START RAW DATA

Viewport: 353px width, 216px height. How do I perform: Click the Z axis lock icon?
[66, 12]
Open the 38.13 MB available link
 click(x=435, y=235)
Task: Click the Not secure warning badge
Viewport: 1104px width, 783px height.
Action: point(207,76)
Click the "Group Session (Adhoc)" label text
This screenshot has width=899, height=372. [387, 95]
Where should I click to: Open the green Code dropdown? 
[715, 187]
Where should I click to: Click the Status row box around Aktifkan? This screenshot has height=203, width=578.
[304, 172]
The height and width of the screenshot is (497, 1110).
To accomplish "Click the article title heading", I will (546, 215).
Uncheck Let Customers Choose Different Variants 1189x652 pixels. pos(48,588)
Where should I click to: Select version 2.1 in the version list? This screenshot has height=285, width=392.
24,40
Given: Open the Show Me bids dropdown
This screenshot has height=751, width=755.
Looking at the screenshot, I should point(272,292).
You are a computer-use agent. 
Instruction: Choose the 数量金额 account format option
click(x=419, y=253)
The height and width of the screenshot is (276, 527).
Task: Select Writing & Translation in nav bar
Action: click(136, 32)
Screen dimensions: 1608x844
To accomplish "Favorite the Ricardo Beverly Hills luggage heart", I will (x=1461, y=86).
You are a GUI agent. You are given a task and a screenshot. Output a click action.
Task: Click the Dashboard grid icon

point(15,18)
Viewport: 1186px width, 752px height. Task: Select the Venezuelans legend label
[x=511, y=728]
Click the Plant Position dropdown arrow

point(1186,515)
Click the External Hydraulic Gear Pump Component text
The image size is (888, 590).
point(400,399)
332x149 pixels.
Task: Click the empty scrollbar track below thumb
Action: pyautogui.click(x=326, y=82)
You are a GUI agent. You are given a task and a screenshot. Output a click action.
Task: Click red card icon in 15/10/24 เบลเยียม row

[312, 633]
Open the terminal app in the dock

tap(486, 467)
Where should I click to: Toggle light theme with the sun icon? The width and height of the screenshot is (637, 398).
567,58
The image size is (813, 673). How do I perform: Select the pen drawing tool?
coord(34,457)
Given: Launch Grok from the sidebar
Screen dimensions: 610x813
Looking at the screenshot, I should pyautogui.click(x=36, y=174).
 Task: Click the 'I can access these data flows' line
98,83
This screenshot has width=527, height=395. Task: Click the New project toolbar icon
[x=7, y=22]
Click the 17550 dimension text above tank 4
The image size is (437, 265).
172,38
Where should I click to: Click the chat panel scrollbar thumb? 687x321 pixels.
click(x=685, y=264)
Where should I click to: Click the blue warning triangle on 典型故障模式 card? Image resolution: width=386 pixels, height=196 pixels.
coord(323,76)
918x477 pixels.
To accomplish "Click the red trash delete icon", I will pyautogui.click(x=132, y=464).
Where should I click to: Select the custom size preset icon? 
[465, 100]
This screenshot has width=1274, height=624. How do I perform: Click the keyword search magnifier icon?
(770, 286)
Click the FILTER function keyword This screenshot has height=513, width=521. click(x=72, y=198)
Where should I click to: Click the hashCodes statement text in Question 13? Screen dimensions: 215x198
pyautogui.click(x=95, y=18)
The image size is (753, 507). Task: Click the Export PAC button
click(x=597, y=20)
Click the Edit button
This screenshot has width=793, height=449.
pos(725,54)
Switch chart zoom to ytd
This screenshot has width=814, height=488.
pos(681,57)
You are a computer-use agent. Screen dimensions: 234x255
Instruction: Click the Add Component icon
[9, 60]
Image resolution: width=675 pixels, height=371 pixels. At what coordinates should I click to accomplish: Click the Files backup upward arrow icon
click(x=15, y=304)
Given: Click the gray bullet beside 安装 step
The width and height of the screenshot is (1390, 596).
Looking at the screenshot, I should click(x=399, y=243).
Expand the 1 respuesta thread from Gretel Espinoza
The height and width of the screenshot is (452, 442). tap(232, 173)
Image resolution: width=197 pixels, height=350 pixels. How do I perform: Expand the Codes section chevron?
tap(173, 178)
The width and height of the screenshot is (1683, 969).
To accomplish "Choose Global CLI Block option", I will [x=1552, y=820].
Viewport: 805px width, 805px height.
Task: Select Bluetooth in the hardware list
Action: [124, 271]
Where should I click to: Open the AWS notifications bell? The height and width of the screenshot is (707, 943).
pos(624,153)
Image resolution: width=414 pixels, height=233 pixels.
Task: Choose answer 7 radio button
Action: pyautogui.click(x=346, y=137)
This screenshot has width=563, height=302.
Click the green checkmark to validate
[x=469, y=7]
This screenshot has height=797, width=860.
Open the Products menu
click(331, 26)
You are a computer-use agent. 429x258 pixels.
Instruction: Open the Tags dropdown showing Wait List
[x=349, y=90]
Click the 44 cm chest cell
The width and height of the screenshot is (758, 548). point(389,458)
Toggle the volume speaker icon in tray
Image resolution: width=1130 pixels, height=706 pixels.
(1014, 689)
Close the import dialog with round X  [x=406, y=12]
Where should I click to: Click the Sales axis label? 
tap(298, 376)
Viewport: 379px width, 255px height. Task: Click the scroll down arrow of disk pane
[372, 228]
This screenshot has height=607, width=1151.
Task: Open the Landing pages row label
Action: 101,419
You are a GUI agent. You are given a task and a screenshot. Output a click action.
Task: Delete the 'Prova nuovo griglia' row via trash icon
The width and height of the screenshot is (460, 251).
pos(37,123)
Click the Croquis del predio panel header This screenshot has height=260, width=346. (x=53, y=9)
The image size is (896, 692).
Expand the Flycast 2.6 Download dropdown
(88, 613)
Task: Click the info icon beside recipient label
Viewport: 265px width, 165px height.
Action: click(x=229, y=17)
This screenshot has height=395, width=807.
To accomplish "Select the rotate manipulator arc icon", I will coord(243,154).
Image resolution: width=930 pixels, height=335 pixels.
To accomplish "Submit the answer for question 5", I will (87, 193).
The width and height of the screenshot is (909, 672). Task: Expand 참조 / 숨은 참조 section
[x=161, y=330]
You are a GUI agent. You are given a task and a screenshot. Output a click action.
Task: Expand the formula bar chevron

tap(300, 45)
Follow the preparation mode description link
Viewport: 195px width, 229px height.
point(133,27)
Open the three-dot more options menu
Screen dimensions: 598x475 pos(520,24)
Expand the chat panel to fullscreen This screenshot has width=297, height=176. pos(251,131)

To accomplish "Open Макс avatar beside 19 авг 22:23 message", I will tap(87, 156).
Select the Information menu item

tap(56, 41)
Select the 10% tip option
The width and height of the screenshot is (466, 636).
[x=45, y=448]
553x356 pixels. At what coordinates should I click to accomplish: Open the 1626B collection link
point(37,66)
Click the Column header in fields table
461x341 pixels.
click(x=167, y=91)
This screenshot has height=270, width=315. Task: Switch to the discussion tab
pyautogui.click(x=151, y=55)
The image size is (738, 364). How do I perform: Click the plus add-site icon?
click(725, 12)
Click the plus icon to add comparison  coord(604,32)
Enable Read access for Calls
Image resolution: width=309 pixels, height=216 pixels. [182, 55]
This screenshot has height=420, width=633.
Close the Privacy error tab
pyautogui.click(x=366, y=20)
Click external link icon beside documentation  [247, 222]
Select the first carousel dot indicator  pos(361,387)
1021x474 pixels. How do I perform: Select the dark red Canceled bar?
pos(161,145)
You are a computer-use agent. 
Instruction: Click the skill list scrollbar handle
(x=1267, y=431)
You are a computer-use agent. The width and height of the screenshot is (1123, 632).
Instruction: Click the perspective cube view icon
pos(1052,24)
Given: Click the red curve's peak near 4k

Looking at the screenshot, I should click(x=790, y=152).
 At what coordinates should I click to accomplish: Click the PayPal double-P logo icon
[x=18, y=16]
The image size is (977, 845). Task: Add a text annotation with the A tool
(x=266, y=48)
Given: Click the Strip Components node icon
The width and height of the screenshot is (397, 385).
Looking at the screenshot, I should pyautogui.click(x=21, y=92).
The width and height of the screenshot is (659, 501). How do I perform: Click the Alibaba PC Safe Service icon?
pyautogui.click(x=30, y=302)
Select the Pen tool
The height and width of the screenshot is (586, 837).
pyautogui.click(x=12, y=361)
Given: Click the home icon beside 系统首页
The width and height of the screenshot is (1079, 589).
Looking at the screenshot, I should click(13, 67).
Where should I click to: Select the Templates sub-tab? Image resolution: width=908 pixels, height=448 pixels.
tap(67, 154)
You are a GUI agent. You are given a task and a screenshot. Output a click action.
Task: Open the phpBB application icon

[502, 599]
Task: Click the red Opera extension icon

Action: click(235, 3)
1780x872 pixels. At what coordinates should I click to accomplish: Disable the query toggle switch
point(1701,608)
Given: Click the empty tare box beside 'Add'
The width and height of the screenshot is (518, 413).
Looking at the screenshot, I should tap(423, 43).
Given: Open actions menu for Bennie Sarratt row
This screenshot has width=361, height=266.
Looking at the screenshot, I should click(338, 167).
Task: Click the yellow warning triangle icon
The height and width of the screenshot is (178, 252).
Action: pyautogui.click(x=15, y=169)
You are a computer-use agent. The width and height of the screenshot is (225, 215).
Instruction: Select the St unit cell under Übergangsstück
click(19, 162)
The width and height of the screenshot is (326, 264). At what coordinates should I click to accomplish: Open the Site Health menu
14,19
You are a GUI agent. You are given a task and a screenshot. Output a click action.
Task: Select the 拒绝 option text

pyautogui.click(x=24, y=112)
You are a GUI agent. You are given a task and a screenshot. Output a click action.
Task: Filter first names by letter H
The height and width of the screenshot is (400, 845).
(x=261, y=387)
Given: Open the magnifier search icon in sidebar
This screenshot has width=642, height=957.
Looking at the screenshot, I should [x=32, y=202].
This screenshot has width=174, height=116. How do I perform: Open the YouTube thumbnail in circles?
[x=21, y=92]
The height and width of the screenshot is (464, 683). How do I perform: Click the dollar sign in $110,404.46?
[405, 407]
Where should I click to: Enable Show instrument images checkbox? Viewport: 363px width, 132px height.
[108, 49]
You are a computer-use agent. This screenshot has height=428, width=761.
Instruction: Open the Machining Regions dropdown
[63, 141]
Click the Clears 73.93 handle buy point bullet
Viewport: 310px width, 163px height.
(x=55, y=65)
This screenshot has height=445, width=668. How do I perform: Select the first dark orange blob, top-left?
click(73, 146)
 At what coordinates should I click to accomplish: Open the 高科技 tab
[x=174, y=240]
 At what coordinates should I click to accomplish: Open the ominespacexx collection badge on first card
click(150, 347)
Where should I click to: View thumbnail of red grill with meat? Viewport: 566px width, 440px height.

END RAW DATA

• [PROBLEM STATEMENT]:
Lines of the material may hold the string "bullet". Copy each one that does.

• [ANSWER FOR THIS EXERCISE]:
Given: Click the gray bullet beside 安装 step
Click the Clears 73.93 handle buy point bullet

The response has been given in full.